→ **Problem description**
Copy out the lines between the one holding "Screen dimensions: 1386x970" and the one holding "(x=699, y=90)", inclusive, reproducing each line verbatim.

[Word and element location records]
######
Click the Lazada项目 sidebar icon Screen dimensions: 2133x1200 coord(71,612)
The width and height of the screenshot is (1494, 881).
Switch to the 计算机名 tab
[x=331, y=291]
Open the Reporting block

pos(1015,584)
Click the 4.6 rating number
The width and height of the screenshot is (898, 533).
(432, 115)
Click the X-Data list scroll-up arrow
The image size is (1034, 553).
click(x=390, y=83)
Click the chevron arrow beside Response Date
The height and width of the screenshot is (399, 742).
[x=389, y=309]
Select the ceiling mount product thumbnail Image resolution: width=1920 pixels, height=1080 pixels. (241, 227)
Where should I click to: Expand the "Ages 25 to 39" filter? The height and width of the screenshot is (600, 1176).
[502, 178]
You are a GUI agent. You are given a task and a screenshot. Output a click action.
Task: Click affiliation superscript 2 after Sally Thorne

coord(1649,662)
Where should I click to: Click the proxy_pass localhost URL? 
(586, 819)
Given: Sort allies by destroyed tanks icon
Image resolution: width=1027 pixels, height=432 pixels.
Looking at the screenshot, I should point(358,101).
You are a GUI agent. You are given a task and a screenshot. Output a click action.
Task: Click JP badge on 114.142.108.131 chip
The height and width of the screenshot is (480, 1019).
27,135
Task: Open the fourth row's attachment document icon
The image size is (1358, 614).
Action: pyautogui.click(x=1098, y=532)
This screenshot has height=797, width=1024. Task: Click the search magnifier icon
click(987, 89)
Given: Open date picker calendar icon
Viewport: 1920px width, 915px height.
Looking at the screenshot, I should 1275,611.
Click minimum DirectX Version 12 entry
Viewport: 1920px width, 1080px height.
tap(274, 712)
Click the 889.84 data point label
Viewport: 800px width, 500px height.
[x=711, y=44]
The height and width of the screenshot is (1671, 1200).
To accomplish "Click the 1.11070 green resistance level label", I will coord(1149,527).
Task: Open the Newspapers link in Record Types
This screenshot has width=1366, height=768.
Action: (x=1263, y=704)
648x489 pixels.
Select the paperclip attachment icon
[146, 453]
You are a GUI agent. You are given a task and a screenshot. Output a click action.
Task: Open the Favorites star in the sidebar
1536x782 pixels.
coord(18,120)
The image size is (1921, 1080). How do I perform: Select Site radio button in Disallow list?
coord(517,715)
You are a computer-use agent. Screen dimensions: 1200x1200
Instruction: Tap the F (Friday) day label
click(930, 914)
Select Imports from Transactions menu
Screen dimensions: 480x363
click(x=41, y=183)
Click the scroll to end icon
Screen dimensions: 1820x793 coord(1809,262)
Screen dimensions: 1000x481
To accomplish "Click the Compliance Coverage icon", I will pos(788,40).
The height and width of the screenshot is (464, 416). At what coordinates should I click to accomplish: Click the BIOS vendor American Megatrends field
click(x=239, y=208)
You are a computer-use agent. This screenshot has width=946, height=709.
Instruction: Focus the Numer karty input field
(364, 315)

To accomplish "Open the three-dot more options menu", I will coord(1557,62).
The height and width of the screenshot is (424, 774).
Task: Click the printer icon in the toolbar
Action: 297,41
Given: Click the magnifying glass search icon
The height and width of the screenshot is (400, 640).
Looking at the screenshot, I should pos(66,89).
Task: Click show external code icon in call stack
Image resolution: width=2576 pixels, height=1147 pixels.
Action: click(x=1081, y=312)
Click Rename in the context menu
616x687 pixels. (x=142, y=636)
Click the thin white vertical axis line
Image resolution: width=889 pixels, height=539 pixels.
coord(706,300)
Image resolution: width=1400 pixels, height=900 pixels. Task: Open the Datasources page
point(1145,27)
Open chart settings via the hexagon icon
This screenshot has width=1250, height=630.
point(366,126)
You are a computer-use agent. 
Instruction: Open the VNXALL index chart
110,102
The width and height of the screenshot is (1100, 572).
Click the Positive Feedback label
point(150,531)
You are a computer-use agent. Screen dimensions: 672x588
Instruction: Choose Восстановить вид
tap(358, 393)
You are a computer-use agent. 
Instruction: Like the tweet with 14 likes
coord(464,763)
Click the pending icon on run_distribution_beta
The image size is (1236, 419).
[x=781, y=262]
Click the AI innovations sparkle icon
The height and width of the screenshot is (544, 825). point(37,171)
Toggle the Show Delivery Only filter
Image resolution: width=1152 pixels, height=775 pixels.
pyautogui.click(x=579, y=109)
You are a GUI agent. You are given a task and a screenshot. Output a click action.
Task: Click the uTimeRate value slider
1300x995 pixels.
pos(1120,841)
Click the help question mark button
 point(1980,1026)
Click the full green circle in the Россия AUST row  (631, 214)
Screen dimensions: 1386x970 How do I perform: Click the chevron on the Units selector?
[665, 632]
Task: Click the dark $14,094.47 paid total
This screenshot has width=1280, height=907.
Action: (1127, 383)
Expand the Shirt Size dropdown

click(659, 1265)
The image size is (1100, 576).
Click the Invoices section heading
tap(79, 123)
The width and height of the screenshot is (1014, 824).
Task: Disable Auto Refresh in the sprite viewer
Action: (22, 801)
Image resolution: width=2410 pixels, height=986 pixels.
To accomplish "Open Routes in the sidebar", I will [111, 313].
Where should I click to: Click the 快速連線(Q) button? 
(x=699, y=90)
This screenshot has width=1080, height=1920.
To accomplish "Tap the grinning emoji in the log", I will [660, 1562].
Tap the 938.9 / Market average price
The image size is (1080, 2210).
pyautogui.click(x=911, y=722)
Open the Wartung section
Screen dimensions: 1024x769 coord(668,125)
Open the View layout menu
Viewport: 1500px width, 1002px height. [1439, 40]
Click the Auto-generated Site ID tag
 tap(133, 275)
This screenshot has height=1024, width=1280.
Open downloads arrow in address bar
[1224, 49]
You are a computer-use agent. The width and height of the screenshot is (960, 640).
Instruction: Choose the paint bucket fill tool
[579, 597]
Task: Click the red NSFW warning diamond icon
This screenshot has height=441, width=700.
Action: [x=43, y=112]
######
→ **Solution to the problem**
Screen dimensions: 1386x970 How do I perform: Click the chevron on the Units selector?
[665, 632]
Task: Click the dark $14,094.47 paid total
This screenshot has width=1280, height=907.
Action: (1127, 383)
Expand the Shirt Size dropdown

click(659, 1265)
The image size is (1100, 576).
Click the Invoices section heading
tap(79, 123)
The width and height of the screenshot is (1014, 824).
Task: Disable Auto Refresh in the sprite viewer
Action: (22, 801)
Image resolution: width=2410 pixels, height=986 pixels.
To accomplish "Open Routes in the sidebar", I will [111, 313].
Where should I click to: Click the 快速連線(Q) button? 
(x=699, y=90)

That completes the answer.